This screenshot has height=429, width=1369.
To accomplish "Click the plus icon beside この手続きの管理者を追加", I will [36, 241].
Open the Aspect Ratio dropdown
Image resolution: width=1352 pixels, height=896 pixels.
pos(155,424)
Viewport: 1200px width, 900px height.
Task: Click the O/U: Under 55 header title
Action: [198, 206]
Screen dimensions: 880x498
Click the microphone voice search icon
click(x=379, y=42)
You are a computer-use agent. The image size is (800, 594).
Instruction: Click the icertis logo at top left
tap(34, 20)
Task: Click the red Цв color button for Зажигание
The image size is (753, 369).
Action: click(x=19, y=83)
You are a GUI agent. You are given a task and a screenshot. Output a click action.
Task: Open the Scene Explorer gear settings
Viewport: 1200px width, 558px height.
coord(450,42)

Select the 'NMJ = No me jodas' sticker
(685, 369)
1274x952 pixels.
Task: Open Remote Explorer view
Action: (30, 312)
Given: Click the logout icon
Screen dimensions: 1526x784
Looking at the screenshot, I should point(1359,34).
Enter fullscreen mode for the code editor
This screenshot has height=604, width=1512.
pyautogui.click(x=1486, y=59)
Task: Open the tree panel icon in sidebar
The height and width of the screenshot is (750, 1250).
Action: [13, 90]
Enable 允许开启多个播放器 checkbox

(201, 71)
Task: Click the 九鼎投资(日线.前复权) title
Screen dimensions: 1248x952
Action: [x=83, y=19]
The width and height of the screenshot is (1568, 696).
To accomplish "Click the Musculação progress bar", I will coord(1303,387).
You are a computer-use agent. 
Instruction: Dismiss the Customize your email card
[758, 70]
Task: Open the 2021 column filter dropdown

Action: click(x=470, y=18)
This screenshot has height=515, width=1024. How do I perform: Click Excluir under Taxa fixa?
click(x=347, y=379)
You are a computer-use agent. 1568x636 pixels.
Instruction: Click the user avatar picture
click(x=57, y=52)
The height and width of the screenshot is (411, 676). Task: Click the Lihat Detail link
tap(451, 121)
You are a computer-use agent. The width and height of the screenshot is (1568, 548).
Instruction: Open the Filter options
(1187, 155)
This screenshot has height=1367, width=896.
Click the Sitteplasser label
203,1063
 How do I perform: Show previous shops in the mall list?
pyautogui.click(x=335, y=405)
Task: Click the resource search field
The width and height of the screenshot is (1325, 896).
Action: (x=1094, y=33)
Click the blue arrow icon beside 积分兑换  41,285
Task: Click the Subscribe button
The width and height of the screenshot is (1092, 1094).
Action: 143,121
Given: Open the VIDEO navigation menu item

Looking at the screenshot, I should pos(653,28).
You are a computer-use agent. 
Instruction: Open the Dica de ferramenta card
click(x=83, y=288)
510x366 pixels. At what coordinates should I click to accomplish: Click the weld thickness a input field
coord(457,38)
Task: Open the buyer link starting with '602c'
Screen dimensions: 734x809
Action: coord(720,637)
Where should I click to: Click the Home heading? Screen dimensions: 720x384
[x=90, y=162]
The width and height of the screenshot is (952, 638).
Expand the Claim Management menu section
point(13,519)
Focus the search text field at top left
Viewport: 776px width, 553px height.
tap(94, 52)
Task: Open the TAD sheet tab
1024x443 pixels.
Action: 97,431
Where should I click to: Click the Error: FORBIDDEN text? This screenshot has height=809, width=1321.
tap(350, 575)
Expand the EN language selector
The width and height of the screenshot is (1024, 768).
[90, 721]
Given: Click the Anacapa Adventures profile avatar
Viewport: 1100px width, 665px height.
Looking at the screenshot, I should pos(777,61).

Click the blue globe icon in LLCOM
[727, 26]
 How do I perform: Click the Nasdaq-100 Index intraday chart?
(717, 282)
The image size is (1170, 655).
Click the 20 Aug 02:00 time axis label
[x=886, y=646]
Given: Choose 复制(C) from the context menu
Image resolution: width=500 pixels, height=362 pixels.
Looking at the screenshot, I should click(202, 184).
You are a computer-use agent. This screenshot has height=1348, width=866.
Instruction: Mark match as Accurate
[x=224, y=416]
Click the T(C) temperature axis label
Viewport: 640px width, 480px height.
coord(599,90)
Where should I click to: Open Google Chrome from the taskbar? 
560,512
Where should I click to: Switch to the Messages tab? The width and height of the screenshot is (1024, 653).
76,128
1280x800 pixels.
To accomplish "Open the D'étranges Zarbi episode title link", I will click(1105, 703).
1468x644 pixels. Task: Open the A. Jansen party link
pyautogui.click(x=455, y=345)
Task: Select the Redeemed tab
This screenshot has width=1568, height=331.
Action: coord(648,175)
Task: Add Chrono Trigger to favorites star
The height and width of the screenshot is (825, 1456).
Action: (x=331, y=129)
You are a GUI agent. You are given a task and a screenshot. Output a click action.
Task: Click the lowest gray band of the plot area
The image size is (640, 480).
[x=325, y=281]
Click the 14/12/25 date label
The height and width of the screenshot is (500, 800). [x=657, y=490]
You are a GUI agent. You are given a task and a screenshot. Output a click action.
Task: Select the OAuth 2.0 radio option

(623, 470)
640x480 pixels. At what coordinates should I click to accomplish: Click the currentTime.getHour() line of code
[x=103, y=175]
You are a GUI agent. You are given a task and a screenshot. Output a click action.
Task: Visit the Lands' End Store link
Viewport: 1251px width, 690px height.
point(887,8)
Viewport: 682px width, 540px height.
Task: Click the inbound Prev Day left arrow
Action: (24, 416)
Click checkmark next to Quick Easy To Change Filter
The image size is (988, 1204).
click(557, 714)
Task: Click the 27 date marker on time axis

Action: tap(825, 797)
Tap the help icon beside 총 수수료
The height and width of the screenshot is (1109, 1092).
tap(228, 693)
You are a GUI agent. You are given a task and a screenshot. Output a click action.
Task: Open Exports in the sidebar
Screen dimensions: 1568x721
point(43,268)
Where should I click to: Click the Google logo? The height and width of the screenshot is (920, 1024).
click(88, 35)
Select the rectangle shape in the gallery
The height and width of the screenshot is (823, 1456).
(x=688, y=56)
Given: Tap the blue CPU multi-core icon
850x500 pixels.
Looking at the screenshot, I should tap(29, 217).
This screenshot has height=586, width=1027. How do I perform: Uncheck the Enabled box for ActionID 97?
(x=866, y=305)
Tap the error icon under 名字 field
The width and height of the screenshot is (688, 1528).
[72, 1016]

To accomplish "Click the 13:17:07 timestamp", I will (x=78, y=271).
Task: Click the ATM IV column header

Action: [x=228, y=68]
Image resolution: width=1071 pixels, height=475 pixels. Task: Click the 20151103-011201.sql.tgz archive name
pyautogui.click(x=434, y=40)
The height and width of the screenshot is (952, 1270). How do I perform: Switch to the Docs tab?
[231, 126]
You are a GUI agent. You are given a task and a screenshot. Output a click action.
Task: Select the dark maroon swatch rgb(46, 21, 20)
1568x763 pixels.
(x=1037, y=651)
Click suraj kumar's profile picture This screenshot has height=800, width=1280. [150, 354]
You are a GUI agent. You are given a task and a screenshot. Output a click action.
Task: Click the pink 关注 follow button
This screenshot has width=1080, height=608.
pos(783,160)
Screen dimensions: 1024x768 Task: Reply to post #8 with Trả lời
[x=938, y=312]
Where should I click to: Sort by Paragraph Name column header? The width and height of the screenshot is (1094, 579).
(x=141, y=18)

• [Problem to solve] Using the material above, copy every line in which the string "profile" occurs.

• [Exercise response]
Given: Click the Anacapa Adventures profile avatar
Click suraj kumar's profile picture This screenshot has height=800, width=1280. [150, 354]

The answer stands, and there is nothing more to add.